Antibody Neutralization of an Influenza Virus that Uses Neuraminidase for Receptor Binding

Influenza virus infection elicits antibodies against the receptor-binding protein hemagglutinin (HA) and the receptor-cleaving protein neuraminidase (NA). Because HA is essential for viral entry, antibodies targeting HA often potently neutralize the virus in single-cycle infection assays. However, antibodies against NA are not potently neutralizing in such assays, since NA is dispensable for single-cycle infection. Here we show that a modified influenza virus that depends on NA for receptor binding is much more sensitive than a virus with receptor-binding HA to neutralization by some anti-NA antibodies. Specifically, a virus with a receptor-binding G147R N1 NA and a binding-deficient HA is completely neutralized in single-cycle infections by an antibody that binds near the NA active site. Infection is also substantially inhibited by antibodies that bind NA epitopes distant from the active site.
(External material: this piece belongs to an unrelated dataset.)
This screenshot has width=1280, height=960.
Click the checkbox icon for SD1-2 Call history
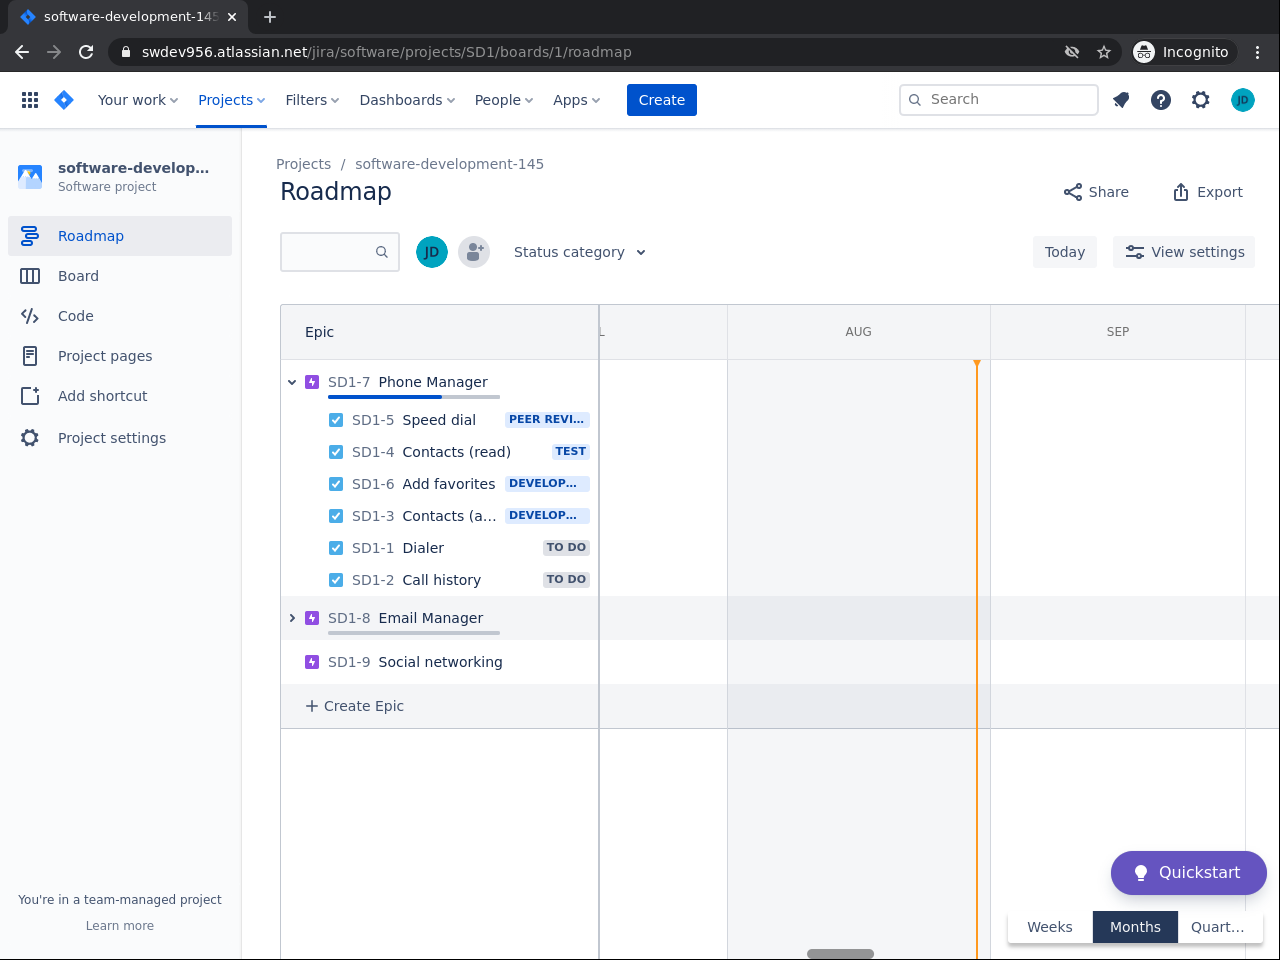click(x=336, y=580)
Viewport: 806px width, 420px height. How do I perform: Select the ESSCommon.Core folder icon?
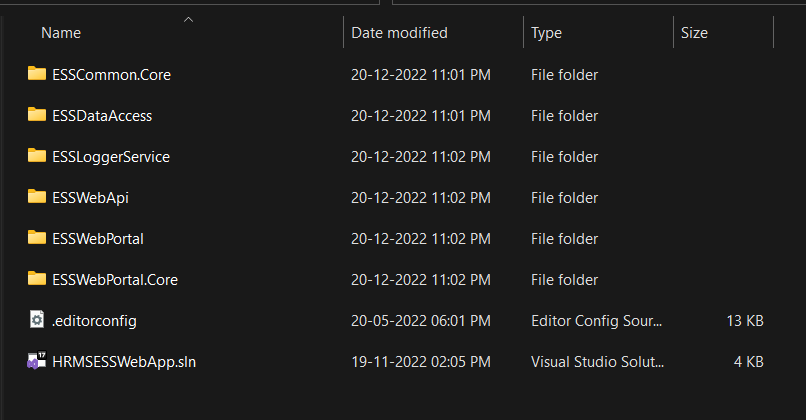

Finally, we demonstrate that this modified virus can be used to efficiently select mutations in NA that escape antibody binding, a task that can be laborious with typical influenza viruses that are not well neutralized by anti-NA antibodies. Thus, viruses dependent on NA for receptor binding allow for sensitive in vitro detection of antibodies binding near the catalytic site of NA and enable the selection of viral escape mutants.